If you were here last week, you’ll recall our lesson on painting a monochromatic colour study before the finished piece. Now, we’re going to make the finished painting, and since we made that study first, it will be much easier.
Since we made this value study, we know some things about how the finished product should go. The lightest lights are the city lights in the distance, the darkest darks are the rocks and grass bits on the hill, and the section of hill that’s closest to us is going to be abruptly darker than the rest of the hill.

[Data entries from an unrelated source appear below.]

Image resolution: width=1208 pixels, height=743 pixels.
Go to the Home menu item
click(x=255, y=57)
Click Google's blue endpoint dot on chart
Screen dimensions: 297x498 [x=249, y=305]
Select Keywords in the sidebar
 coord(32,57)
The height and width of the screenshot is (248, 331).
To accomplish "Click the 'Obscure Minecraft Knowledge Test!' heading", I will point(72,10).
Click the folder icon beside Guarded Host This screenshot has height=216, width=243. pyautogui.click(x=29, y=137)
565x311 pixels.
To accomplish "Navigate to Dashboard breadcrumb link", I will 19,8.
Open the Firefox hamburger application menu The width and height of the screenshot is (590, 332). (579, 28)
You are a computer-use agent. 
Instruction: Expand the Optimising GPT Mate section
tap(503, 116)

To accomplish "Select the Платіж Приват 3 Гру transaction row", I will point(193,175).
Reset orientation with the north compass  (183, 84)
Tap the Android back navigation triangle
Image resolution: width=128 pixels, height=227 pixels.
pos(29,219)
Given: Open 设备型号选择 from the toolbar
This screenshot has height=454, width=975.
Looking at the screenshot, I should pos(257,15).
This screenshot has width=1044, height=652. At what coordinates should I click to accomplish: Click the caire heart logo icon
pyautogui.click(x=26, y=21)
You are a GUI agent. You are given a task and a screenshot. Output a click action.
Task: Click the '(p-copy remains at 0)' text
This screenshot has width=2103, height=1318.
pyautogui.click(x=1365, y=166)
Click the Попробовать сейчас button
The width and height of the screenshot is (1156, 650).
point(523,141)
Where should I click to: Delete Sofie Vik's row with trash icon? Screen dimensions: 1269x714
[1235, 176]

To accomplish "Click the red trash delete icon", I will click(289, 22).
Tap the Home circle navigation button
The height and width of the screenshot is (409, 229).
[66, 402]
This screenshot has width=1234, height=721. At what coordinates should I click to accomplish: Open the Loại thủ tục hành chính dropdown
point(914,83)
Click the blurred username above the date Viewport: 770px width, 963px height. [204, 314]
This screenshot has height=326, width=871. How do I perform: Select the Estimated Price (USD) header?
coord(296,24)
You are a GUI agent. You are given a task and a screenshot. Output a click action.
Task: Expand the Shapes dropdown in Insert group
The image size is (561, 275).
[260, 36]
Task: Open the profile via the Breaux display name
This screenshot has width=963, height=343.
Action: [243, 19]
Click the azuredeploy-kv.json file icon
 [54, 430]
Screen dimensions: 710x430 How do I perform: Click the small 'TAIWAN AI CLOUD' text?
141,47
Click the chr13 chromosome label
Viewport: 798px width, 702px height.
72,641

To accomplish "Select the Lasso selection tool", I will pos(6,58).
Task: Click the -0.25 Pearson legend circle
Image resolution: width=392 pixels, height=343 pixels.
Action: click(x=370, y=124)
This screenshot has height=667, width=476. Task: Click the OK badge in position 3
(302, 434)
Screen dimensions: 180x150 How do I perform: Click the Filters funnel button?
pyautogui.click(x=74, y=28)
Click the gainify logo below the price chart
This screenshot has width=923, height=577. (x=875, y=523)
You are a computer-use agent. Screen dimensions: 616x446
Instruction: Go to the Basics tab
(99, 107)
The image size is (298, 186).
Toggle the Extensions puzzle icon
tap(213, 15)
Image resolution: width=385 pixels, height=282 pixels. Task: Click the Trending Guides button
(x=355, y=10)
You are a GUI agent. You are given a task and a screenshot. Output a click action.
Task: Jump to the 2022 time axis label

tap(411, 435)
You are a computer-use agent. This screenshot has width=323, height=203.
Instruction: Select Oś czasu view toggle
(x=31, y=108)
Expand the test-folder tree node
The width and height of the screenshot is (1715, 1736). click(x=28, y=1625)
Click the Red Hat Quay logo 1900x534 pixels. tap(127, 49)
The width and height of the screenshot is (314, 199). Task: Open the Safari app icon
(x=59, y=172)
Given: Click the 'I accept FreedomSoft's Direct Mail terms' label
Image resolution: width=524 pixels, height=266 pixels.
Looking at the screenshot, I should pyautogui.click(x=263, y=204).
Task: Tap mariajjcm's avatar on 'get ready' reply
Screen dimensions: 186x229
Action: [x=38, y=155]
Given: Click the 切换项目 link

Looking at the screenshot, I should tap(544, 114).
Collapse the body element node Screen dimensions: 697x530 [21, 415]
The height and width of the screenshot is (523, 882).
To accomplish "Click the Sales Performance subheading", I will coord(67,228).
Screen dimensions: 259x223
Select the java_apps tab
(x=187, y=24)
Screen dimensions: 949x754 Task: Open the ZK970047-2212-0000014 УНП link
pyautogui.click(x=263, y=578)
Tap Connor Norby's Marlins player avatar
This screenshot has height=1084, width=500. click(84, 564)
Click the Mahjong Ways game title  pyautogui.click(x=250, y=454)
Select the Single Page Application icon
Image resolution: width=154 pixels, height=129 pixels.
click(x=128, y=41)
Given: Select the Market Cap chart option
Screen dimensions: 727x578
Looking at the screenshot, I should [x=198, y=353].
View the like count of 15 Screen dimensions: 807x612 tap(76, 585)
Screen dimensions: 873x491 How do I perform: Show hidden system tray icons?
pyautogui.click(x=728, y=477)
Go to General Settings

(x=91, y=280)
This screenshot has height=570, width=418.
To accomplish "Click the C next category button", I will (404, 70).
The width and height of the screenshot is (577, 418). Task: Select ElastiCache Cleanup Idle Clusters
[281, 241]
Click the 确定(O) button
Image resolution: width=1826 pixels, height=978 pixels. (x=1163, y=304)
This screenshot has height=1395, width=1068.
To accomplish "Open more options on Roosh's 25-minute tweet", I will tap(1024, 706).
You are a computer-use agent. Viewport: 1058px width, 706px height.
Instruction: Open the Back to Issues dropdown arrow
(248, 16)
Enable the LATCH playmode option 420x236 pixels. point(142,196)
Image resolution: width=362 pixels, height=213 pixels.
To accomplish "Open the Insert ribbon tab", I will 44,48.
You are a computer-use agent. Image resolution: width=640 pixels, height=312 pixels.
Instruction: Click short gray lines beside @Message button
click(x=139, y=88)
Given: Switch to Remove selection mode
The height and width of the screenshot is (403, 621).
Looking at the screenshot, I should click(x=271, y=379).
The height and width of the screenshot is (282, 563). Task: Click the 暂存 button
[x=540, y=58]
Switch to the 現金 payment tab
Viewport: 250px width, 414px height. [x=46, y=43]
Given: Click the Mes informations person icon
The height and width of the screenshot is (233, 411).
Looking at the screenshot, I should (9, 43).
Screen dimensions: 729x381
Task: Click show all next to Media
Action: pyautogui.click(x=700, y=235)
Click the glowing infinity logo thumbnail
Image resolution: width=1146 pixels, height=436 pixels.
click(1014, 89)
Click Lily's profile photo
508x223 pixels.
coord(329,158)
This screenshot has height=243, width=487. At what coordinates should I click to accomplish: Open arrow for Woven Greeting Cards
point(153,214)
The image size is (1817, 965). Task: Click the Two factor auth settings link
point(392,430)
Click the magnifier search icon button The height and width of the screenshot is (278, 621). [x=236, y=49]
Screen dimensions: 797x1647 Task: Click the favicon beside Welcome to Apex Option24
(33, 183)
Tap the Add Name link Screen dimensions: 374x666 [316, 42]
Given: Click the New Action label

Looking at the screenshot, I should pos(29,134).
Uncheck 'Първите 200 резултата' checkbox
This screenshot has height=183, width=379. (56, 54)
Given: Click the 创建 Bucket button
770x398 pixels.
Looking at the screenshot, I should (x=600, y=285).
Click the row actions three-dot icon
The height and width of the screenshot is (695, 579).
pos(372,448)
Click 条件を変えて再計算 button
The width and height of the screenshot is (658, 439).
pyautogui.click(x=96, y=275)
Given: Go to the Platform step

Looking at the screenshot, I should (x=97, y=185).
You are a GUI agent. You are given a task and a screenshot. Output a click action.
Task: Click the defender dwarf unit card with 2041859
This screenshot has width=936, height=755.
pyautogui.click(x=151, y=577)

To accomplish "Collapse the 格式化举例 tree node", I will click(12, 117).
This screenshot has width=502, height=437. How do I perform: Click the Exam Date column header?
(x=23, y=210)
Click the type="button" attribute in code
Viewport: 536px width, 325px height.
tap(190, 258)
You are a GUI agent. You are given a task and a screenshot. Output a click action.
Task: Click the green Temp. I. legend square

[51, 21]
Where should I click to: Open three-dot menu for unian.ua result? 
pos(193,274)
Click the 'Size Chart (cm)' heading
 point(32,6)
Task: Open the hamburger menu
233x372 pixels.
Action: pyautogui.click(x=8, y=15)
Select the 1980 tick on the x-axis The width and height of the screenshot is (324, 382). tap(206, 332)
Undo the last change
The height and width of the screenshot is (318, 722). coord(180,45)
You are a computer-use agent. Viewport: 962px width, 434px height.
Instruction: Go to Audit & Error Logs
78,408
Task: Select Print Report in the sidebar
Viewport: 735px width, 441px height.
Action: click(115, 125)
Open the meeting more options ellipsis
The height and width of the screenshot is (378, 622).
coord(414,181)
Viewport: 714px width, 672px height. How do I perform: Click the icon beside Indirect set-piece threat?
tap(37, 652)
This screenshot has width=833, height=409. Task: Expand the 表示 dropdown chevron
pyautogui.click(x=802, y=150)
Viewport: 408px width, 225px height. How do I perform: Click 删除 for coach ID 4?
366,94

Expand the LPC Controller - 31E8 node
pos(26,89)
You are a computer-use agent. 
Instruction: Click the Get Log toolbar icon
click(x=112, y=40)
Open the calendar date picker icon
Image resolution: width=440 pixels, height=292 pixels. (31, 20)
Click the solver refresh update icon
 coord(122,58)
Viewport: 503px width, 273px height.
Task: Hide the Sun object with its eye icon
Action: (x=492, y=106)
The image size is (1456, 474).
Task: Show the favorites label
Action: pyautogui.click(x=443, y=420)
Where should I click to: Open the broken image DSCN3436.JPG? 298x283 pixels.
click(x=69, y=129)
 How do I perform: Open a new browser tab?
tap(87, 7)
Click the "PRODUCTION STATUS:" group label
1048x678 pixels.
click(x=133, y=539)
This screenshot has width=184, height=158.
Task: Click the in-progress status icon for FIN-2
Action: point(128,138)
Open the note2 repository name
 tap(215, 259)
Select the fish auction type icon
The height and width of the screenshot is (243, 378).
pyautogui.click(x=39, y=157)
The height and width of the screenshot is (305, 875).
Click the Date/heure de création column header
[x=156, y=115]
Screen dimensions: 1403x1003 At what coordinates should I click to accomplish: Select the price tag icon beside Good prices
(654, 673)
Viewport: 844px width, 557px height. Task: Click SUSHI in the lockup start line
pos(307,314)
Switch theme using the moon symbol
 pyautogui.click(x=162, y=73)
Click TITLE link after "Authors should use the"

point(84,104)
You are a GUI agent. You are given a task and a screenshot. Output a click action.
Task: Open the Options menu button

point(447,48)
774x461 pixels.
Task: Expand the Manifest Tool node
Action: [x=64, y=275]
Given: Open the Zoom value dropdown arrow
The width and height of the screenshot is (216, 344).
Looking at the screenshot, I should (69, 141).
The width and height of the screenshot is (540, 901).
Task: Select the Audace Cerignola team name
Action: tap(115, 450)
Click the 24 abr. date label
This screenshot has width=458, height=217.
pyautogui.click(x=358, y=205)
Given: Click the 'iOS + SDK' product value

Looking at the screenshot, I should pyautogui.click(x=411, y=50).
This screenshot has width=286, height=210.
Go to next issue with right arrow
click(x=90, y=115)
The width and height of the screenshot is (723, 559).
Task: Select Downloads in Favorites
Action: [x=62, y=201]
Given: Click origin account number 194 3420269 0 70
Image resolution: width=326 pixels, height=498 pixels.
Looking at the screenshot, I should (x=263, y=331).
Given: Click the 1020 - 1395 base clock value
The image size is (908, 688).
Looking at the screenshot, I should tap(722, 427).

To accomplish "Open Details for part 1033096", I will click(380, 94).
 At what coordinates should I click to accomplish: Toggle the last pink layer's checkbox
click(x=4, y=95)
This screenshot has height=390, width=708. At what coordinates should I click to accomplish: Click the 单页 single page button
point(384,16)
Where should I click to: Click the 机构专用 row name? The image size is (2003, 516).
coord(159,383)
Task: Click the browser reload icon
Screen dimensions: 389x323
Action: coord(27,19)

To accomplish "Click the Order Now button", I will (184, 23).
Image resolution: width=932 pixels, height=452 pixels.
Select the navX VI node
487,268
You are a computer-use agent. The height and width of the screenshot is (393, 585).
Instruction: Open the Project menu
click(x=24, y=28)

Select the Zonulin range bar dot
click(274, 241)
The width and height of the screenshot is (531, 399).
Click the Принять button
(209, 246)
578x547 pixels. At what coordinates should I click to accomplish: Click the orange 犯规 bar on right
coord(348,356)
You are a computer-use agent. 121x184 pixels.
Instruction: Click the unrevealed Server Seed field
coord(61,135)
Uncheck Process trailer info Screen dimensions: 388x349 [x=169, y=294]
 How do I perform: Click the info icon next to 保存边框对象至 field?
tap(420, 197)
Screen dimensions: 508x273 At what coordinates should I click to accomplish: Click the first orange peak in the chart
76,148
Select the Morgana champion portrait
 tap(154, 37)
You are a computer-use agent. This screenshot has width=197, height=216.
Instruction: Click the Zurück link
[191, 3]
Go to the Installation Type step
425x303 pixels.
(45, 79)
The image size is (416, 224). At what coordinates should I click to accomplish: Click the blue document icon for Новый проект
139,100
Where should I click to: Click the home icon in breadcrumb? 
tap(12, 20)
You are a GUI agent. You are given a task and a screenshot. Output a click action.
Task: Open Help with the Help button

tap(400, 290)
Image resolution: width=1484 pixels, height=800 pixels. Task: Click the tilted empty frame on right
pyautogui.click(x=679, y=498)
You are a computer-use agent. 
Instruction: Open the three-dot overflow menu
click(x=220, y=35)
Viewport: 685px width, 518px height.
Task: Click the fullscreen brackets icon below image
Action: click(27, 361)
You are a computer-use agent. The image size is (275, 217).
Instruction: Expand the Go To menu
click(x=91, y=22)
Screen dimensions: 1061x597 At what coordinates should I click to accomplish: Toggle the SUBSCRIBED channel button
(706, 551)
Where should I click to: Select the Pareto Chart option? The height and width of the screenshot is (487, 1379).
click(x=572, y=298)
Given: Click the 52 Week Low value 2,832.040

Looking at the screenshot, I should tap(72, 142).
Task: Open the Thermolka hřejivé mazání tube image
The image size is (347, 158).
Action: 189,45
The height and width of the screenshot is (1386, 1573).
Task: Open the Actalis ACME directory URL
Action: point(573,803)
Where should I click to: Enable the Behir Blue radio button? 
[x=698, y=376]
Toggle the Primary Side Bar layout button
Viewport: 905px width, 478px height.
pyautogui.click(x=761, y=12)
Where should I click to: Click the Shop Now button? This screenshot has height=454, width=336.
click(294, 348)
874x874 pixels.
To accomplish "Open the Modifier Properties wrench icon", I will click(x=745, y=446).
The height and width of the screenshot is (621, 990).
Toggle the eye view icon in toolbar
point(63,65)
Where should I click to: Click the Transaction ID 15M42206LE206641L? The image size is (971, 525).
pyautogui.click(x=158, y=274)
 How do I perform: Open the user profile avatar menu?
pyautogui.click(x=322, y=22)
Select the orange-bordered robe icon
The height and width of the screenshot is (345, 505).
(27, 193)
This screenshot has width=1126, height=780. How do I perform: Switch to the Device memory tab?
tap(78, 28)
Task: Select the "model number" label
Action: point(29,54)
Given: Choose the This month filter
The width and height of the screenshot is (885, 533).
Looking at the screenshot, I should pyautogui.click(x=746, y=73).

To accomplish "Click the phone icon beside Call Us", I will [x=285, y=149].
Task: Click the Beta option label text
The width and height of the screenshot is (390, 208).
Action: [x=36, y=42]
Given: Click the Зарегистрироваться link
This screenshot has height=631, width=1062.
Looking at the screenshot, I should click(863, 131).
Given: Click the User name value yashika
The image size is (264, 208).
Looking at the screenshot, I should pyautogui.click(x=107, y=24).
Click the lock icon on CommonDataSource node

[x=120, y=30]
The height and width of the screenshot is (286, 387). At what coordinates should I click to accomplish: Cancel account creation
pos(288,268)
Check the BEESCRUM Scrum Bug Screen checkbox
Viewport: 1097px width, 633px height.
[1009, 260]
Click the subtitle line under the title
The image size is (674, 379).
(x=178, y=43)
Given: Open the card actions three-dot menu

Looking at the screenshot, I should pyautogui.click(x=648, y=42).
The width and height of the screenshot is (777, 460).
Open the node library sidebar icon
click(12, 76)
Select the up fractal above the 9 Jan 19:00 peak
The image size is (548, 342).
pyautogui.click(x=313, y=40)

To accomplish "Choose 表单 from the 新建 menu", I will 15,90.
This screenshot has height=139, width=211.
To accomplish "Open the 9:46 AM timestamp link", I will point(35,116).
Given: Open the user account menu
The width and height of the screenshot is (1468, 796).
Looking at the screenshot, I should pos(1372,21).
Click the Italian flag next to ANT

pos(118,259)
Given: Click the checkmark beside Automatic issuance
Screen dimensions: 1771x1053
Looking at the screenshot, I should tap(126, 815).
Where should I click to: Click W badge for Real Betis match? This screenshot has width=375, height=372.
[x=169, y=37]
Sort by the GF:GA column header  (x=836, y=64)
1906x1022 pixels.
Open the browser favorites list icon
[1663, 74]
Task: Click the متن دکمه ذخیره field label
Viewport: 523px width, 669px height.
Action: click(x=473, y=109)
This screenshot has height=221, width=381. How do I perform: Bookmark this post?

Seeing it all in one colour is so helpful. Now let’s start the final work.
Step 1: Sketch
As you did with the study, map out the rocks and grasses while you make the sketch, because they’re good markers for which shadows go where. Leave this line art as just a pencil drawing.
Step 2: First Layer
In this final piece, we’re going to use colours for a sunrise in the snow, but we’re going to keep it simple for a cohesive image. Let’s start with a light wash of desaturated blue on the hills. If we can establish the focal point of the image early on, we’ll stay centred as we go.
Step 3: Sunrise
Time to introduce a second colour! First, be sure the sky area of the painting is wet. Then take some bright peachy paint and cover the area, concentrating the most pigment in the lower left where the sun is hiding behind the horizon. This is all we’re going to do until the section dries because we don’t want any colours mixing in disharmonious ways.
Step 4: Valley
We’ll worry about the city lights later - now it’s time to lay down the base colour. Use the same blue you used for the hills, except this time, lay it on thick for an inky colour.
Step 5: More Sky
When the sky is completely dry, rewet it and add more colour. For the sunrise area, add more peach and don’t be shy with it. This is an intense colour, and not as close to white as your eye might think at first. Remember how it wasn’t white in the value study?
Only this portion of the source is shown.